**EXTRAIT DE PAGE:**
===============

En cas d'accident

Etes-vous bien assuré en cas d’accident corporel ?

Si l’accident dont vous êtes victime met en cause la responsabilité d'un tiers, vous avez un recours possible contre le tiers responsable et donc son assureur (s’il est assuré). S'il n'est pas assuré, c'est le Fonds de Garantie Automobile qui pourra être sollicité pour votre indemnisation.

Si vous êtes passager d’un véhicule, vous serez indemnisé dans le cadre de la loi Badinter.

Mais si vous êtes blessé dans un accident de la route en étant vous-même conducteur du véhicule et que votre responsabilité est engagée, vous ne pouvez être indemnisé que dans le cadre d’une garantie conducteur. Cette garantie n’est pas incluse dans tous les contrats d’assurance automobile. De plus, suivant les contrats, les capitaux maximum sont très variables et cette garantie n’intervient qu’à partir d’un taux d’incapacité permanente qui est souvent fixé à 10 %.

Il faut savoir que près de 95% des victimes présentent un taux d’incapacité permanente inférieur à ce seuil et que la garantie ne jouera donc que pour les 5 % de victimes plus gravement atteintes. Il faut donc accorder une attention particulière aux garanties de votre contrat auto et en particulier à la garantie conducteur.

Mais les accidents corporels n’arrivent pas que sur la route. Bon nombre d’accidents sont des accidents domestiques lors de travaux manuels ( chute d’une échelle, utilisation de scies circulaires…), de travaux de jardinage ( tailles haies, tronçonneuse, …) ou tout simplement de gestes de tous les jours ( chute dans les escaliers, brûlures accidentelles lors de barbecue ou de chute de friteuse, bouchon de champagne reçu dans l’œil…).

===============

**TRAVAIL À RÉALISER:**
[1] Extrayez du texte sur l'assurance accident le passage qui commence à « Etes-vous bien assuré » et se termine à « la loi Badinter. ».
[2] D'après le texte sur l'assurance accident, pourquoi faut-il examiner de près la garantie conducteur de son contrat auto ? Répondez en une à trois phrases, s'il vous plaît.

**ENREGISTREMENTS FOURNIS:**
===============

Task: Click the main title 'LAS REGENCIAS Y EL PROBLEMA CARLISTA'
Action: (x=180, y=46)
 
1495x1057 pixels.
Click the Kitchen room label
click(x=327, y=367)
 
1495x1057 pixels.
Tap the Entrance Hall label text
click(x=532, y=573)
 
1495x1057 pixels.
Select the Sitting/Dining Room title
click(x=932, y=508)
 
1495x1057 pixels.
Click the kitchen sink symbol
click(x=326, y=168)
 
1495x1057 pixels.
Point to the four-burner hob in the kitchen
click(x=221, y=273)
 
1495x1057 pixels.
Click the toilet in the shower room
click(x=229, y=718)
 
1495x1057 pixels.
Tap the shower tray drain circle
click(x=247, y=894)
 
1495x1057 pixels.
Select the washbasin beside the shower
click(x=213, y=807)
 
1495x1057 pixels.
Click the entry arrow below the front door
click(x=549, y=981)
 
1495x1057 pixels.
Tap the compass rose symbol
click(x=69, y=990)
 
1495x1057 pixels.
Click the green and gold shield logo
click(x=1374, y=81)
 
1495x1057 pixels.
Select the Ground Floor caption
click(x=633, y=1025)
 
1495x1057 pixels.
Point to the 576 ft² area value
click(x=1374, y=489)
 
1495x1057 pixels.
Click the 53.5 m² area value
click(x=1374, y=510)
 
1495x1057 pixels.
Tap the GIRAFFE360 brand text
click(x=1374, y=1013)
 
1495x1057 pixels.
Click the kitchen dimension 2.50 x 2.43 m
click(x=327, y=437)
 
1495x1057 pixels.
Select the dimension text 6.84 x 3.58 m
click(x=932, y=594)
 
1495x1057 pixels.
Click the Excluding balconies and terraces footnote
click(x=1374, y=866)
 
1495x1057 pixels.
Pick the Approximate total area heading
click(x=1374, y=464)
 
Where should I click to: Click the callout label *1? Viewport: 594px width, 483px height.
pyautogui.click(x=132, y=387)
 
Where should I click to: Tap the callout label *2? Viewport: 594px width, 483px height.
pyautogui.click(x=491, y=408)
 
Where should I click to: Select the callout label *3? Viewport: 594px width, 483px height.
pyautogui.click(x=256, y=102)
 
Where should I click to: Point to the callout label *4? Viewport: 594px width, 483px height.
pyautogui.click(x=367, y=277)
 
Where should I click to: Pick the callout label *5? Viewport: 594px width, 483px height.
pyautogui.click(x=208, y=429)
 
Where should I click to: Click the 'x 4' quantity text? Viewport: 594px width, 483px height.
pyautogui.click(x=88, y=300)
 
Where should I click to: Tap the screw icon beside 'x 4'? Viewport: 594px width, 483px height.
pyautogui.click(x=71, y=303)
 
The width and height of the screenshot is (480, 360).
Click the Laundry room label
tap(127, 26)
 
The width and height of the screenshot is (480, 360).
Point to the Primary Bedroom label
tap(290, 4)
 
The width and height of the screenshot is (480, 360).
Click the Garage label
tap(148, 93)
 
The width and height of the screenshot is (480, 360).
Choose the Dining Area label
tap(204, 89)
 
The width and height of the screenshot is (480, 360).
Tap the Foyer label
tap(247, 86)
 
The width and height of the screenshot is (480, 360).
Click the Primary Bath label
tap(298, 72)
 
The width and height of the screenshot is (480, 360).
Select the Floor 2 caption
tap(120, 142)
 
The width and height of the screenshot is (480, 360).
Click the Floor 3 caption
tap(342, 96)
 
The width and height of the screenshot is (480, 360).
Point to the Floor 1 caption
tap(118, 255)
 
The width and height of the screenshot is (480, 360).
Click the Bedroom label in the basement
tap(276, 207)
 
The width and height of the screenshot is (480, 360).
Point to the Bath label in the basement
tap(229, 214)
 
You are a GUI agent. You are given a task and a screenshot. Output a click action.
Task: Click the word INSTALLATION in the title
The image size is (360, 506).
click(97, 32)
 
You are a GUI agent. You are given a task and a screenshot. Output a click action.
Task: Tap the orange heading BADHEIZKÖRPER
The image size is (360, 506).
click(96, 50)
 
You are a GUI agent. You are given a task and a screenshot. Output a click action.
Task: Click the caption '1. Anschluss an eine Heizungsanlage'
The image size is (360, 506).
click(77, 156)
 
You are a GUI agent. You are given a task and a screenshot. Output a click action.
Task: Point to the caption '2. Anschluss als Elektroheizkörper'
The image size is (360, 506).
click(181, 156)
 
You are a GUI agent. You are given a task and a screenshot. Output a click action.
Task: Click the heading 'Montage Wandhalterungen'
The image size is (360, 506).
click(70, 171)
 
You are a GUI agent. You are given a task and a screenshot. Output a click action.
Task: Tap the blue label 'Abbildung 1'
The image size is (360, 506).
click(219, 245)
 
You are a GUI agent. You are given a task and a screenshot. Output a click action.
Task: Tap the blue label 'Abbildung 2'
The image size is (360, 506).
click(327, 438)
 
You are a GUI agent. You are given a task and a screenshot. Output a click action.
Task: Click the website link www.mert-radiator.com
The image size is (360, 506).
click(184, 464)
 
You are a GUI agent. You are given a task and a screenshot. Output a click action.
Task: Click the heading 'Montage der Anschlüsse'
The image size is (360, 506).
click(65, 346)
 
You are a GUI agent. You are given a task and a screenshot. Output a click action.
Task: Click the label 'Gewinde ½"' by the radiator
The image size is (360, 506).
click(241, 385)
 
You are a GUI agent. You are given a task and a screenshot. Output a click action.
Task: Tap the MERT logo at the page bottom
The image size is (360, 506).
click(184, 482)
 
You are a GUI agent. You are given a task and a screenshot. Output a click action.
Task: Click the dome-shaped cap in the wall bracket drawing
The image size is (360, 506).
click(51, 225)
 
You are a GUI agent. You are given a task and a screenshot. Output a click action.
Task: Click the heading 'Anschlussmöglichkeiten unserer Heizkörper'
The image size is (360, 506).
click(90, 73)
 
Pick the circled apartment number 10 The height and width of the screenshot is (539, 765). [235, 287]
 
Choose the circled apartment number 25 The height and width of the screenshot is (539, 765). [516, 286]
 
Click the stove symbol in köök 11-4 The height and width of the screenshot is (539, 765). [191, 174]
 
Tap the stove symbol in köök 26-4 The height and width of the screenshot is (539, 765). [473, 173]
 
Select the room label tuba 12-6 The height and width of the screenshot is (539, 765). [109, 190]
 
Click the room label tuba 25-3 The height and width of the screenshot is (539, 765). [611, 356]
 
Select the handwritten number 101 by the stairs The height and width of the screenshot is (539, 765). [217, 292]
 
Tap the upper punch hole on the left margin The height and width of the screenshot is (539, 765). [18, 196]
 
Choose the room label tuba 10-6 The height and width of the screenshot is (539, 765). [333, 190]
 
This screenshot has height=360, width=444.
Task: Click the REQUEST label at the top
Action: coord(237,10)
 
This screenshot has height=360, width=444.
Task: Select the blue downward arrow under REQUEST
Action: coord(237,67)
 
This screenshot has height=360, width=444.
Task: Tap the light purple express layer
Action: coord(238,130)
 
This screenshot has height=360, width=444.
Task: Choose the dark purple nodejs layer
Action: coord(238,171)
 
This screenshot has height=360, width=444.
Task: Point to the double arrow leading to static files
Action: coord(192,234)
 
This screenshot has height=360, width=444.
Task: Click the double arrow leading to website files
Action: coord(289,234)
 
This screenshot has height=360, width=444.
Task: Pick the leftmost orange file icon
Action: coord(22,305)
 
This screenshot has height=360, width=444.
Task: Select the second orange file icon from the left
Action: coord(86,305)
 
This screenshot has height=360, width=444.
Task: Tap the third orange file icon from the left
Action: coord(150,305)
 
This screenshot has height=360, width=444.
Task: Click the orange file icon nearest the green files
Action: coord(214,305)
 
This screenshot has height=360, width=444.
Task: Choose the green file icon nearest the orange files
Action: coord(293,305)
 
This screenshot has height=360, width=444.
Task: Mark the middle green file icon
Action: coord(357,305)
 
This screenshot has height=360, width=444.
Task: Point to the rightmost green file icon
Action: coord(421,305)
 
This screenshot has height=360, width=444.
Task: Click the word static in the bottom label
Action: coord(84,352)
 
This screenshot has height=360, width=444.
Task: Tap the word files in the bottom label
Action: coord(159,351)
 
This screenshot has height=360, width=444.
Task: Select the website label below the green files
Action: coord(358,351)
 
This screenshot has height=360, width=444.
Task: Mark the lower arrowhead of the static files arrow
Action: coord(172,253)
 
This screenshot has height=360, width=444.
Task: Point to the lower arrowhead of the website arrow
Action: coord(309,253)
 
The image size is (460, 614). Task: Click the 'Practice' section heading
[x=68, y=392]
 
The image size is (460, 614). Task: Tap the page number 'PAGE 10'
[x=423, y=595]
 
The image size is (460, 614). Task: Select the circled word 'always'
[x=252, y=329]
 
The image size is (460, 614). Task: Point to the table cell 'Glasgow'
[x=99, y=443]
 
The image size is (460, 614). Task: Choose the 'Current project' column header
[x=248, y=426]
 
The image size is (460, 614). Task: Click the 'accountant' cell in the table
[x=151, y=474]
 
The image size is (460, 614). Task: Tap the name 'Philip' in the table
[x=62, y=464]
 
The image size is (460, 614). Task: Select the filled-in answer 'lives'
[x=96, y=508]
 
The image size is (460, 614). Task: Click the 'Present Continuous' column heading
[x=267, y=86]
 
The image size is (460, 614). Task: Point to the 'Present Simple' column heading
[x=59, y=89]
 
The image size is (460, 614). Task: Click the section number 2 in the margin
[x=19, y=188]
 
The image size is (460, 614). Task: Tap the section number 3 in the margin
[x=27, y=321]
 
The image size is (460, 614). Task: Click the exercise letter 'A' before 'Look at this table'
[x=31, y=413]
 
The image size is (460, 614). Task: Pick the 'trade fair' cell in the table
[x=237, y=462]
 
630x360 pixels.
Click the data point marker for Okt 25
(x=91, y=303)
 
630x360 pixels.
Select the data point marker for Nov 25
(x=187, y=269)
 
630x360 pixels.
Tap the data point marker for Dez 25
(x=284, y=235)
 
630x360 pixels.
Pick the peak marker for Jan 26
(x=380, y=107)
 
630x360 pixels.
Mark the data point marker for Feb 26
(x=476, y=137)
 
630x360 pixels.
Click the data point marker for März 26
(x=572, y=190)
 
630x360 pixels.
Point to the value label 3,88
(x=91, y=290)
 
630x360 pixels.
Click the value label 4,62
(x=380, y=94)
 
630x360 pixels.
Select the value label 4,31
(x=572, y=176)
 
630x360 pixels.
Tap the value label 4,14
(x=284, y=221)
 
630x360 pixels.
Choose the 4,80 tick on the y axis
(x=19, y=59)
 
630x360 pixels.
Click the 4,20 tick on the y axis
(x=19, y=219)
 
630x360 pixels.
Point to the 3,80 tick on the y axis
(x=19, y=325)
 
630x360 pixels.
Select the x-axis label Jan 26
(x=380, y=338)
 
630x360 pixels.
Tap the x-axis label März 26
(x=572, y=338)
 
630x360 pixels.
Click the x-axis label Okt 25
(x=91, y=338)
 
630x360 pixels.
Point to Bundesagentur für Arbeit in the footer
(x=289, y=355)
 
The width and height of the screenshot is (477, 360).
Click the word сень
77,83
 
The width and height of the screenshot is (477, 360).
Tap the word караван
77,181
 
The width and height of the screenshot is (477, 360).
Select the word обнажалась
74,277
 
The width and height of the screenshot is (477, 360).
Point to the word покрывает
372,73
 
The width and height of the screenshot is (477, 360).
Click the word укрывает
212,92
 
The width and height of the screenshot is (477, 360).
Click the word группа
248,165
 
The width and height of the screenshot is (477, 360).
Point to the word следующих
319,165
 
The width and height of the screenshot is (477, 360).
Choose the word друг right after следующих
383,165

===============

**RÉPONSES NUMÉROTÉES:**
[1]
Etes-vous bien assuré en cas d’accident corporel ?

Si l’accident dont vous êtes victime met en cause la responsabilité d'un tiers, vous avez un recours possible contre le tiers responsable et donc son assureur (s’il est assuré). S'il n'est pas assuré, c'est le Fonds de Garantie Automobile qui pourra être sollicité pour votre indemnisation.

Si vous êtes passager d’un véhicule, vous serez indemnisé dans le cadre de la loi Badinter.

[2] Cette garantie n'intervient qu'à partir d'un taux d'incapacité permanente souvent fixé à 10 %, alors que près de 95 % des victimes présentent un taux inférieur à ce seuil. Elle ne joue donc que pour les 5 % de victimes les plus gravement atteintes.